Nel caso in cui il curatore si intervenuto nell’esecuzione promossa dal creditore fondiario, il tribunale deve verificare se l’attività svolta in concreto si sia tradotta in un risultato realmente utile per la massa dei creditori, valutando ad esempio se il curatore abbia riscosso le rendite dei beni ipotecati o in parte il prezzo.
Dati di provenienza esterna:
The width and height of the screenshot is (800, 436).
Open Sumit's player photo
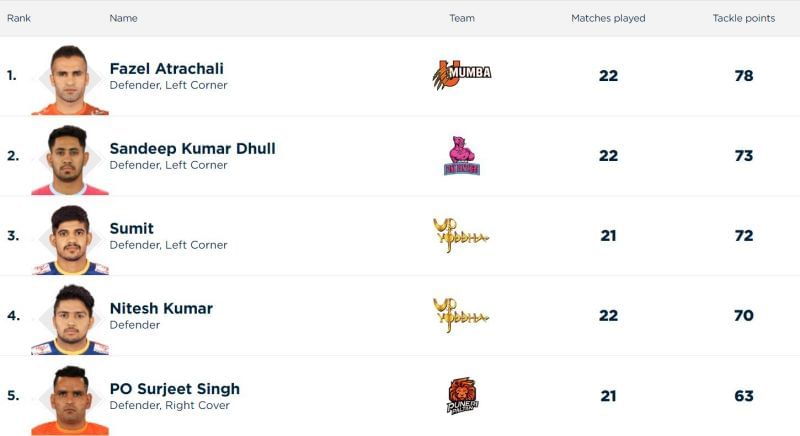69,240
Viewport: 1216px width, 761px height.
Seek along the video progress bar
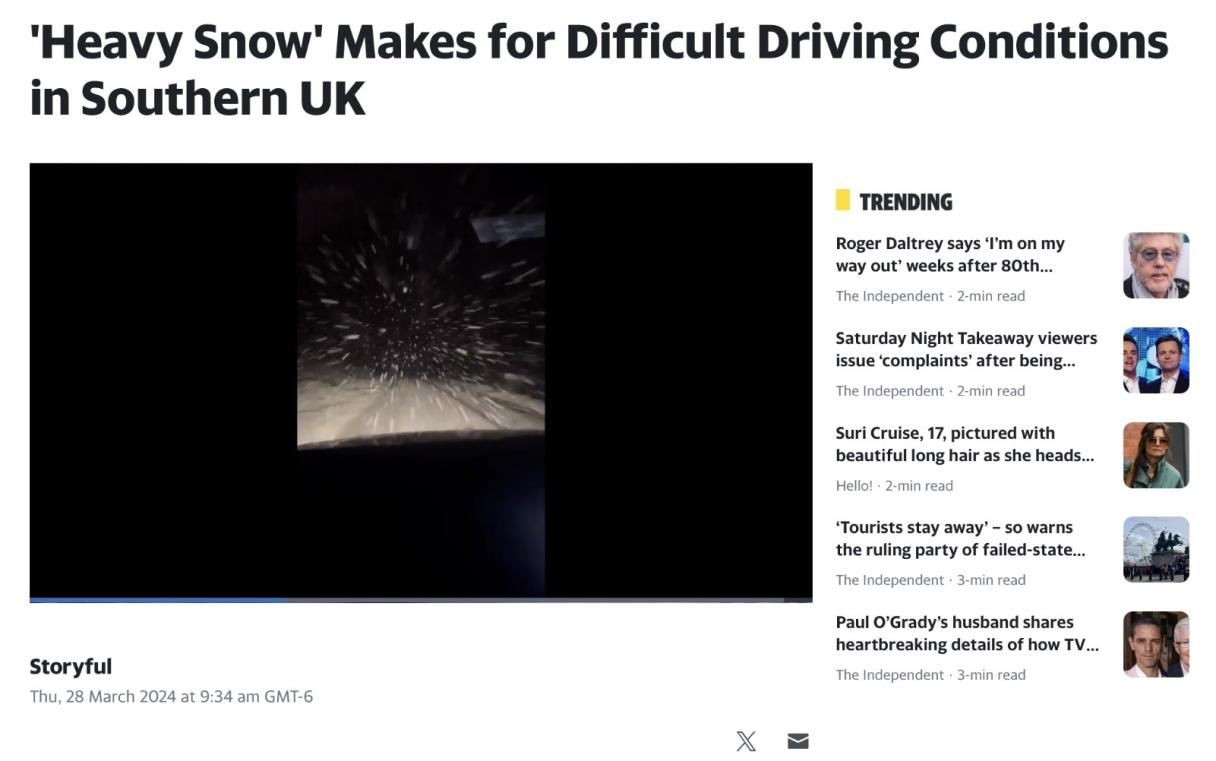[x=421, y=600]
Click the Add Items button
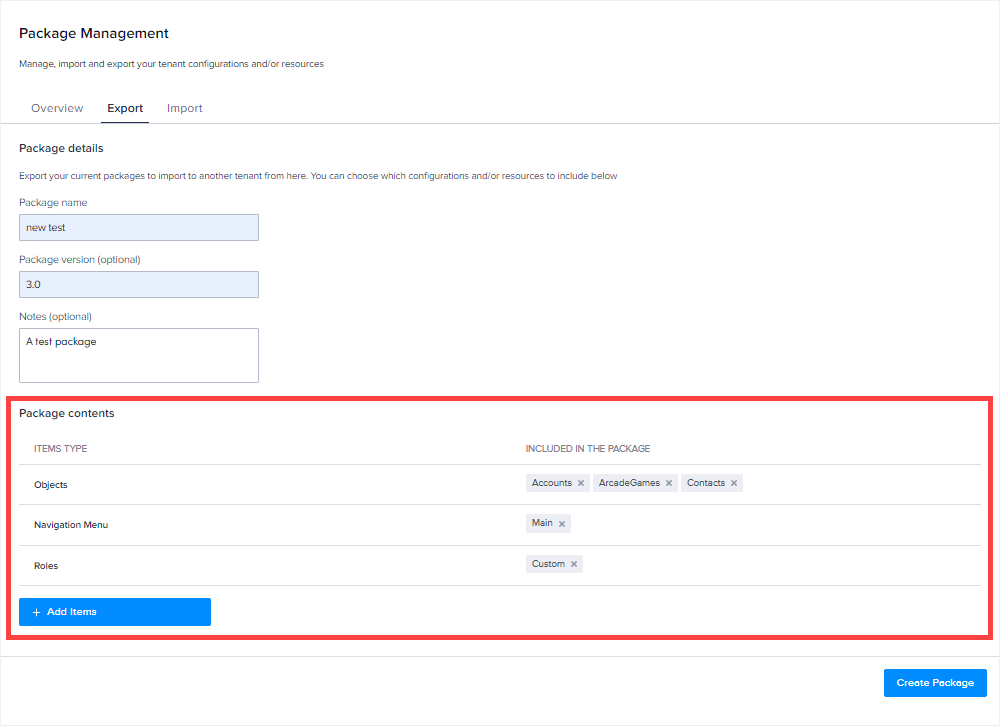Image resolution: width=1000 pixels, height=726 pixels. click(x=114, y=612)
Corte di Cassazione, sezione prima civile, Ordinanza 6 giugno 2018, n. 14631.

La massima estrapolata:

Nel caso in cui il curatore si intervenuto nell’esecuzione promossa dal creditore fondiario, il tribunale deve verificare se l’attività svolta in concreto si sia tradotta in un risultato realmente utile per la massa dei creditori, valutando ad esempio se il curatore abbia riscosso le rendite dei beni ipotecati o in parte il prezzo.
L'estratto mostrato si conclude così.